Functional and comparative analysis of the FeII/2-oxoglutarate-dependent dioxygenases without using any substrate

• Published in: Biology methods and protocols Vol. 10; no. 1; p. bpae096
• Main Authors: Das, Susmita, Shahnaz, Nafeesa, Keerthana, Carmel, Ranjan, Saumya, Seenivasan, Gayathri, Tuti, Nikhil, Shaji, Unnikrishnan P, Meur, Gargi, Anindya, Roy
• Format: Journal Article
• Language: English
• Published: Oxford Oxford University Press 01.01.2025
• Subjects: Chromatography; Cloning; Comparative analysis; Decarboxylation; Dioxygenase; DNA repair; E coli; Enzymes; Genes; Hydroxylation; Ketoglutaric acid; Mass spectrometry; Methods; Mutagenesis; Polypeptides; Proteins; Scientific imaging
• ISSN: 2396-8923; 2396-8923
• DOI: 10.1093/biomethods/bpae096

Non-haem iron (FeII) and 2-oxoglutarate(2OG)-dependent dioxygenases catalyse various biological reactions. These enzymes couple the oxidative decarboxylation of 2OG to the hydroxylation of the substrates. While some of these enzymes are reported to have multiple substrates, the substrate remains unknown for many of the enzymes.
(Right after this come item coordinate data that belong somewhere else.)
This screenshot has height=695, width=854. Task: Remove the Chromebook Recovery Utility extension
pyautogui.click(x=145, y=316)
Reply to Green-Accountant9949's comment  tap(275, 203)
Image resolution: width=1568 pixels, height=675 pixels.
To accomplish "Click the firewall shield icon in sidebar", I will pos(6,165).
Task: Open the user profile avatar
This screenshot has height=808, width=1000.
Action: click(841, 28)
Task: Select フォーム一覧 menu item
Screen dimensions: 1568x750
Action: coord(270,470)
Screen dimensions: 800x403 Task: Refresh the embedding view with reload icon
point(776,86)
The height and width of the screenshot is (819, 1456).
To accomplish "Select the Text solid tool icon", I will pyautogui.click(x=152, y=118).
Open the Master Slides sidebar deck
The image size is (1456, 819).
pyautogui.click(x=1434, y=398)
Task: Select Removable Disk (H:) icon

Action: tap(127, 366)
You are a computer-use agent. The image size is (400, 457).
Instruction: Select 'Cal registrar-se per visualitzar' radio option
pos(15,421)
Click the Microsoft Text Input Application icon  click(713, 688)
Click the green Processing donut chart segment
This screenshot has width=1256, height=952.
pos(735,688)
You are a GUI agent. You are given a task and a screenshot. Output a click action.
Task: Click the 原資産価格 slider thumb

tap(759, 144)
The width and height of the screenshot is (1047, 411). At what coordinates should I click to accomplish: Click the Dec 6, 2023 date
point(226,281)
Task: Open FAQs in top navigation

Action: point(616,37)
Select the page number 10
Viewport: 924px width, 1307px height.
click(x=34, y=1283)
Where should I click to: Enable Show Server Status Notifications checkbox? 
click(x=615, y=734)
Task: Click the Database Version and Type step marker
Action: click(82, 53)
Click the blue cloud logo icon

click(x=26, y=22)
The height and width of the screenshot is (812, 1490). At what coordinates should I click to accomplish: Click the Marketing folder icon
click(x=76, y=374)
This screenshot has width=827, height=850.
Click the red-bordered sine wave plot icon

However, in the absence of the substrate, these enzymes catalyse oxidative decarboxylation of 2OG and generate succinate. We have determined succinate level to monitor this uncoupled reaction and compared the uncoupled 2OG turnover of different FeII/2OG-dependent dioxygenases. The uncoupled succinate production was used to verify the NiII-mediated inhibition and functionality of human dioxygenase ALKBH6.